2012 Fiscal Year Research-status Report
歯科恐怖症の改善に有効な認知・行動的対処方略の検討と認知行動療法プログラムの開発
Project/Area Number |
24730597
|
Research Category |
Grant-in-Aid for Young Scientists (B)
|
Research Institution | Teikyo University |
Principal Investigator |
古川 洋和 帝京大学, 医学部, 助教 (60507672)
|
Project Period (FY) |
2012-04-01 – 2015-03-31
|
Keywords | 歯科恐怖症 / 認知行動療法 |
Research Abstract |
平成24年度は,歯科恐怖症を改善するために有効な認知・行動的対処方略の抽出を行った。 【異常絞扼反射を抱える歯科恐怖症患者の対処方略に関する検討】 これまでの研究では,歯科治療の際の強い嘔吐反射(以下,異常絞扼反射)を抱える歯科恐怖症患者においては,治療プログラムからの脱落率が高い可能性が示唆されていた。

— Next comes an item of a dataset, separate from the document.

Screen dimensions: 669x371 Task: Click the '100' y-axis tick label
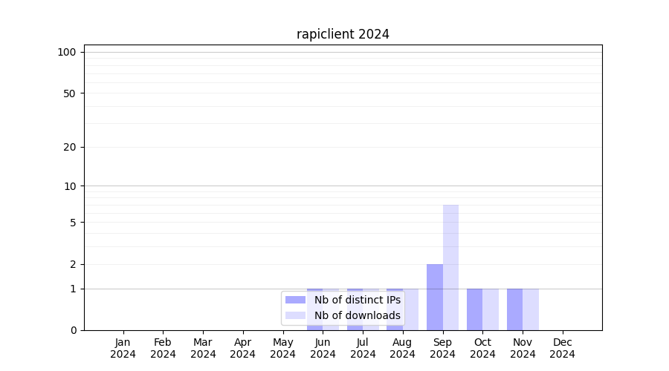(67, 52)
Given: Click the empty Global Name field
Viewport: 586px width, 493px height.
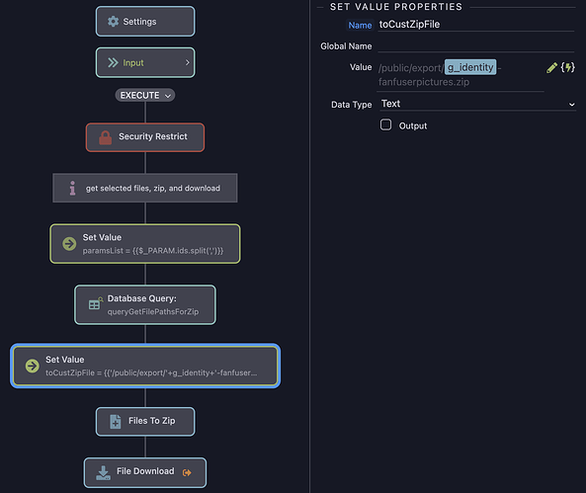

そこで,先行研究を精査し,行動的対処方略としての自律訓練法を加えた認知行動療法プログラムを作成し,その効果を検討した。異常絞扼反射を抱える2名の歯科恐怖症患者に作成した治療プログラムを実施した結果,歯科治療の際の異常絞扼反射が消失し,歯科治療に対する恐怖感の評定値も低下した(古川・穂坂,2012)。つまり,異常絞扼反射を抱える歯科恐怖症患者の治療プログラムからの脱落率を改善するために,自律訓練法を用いた対処方略が有効であることが示唆された。 【Dental Coping Strategy Questionnaireに関する展望】 これまでわが国では,歯科恐怖症患者の歯科治療中の対処方略を適切にアセスメントするためのツールが整備されていなかった。欧米では,Dental Coping Strategy Questionnaire(以下,DCSQ:Bernson et al., 2007)が作成され,DCSQの得点は歯科治療に対する恐怖感と関連することが明らかにされている。そこで,DCSQの項目内容が,わが国の歯科恐怖症患者の対処方略をアセスメントすることができるかどうか展望し,その適用可能性を検討した。その結果,DCSQは,わが国の歯科恐怖症患者に十分に適用可能な尺度であることが展望された。 上記の検討から,歯科恐怖症を改善するための有効な認知・行動的対処方略が明らかにされ,次年度に作成する認知行動療法プログラムの内容についての十分な知見を得ることができた。
|
Current Status of Research Progress |
Current Status of Research Progress
2: Research has progressed on the whole more than it was originally planned.
Reason
平成24年度の研究目的は,歯科恐怖症患者に対する有効な認知行動療法プログラムを開発するために,歯科恐怖症を改善するための有効な認知・行動的対処方略を抽出することであった。 平成24年度においては,研究方法として,歯科恐怖症患者と一般歯科外来患者を対象とし,歯科治療中に対処方略を比較し,歯科恐怖症の改善に有効な対処方略を抽出する予定であった。しかしながら,十分な対象者数を確保することが困難となったため,国内外の先行研究を緻密に精査しながら,少数の歯科恐怖症患者を対象とした調査・実験を実施し,有効な対処方略を抽出する計画へと変更した。 平成24年度に実施した研究の結果,自律訓練法を用いた異常絞扼反射への対処方略とDental Coping Strategy Questionnaireの項目(肯定的な自己陳述やディストラクション)を反映した歯科治療中の対処方略が有益である可能性が示唆された。したがって,当初の目的である「歯科恐怖症を改善するための有効な認知・行動的対処方略の抽出」は達成され,研究計画はおおむね順調に進展しているといえる。
|
Strategy for Future Research Activity |
今後の研究では,平成24年度において得られた知見をもとに,「標準プログラムの作成(平成25年度)」と「プログラムの効果検討(平成26年度)」を行う予定である。 平成25年度には,平成24年度に明らかにされた認知・行動的対処方略の獲得を目的とした認知行動療法プログラムを作成し,歯科恐怖症患者を対象としたオープントライアルの実施によって,その適用可能性を検討する。 平成26年度には,平成25年度に作成された治療プログラムの効果を無作為化比較試験によって,実験的に検討する。 以上のような検討を通して,治療プログラムの効果を確認するとともに,歯科恐怖症に対する認知行動療法の効果を高めるための方策についての提案を行いたい。 今後の研究においては,多数の対象数を確保することができずに,十分な検出力を有した統計的解析が困難となる事態が起こり得る。その際は,少数の歯科恐怖症患者を対象とした被験者間多層ベースラインデザインによって,作成したプログラムの適用可能性と効果を検討する予定である。
|
Expenditure Plans for the Next FY Research Funding |
平成24年度は,使用を予定していたデータ処理ソフトが不要となったため,次年度使用額が生じている。しかしながら,次年度においては,データを統計的に処理する必要があるため,翌年度分として計上されている。次年度は,統計解析のためのデータ処理ソフト,パソコン用消耗品,研究成果を発表するための旅費(国内・国外),その他(複写費等)の内訳での使用を予定している。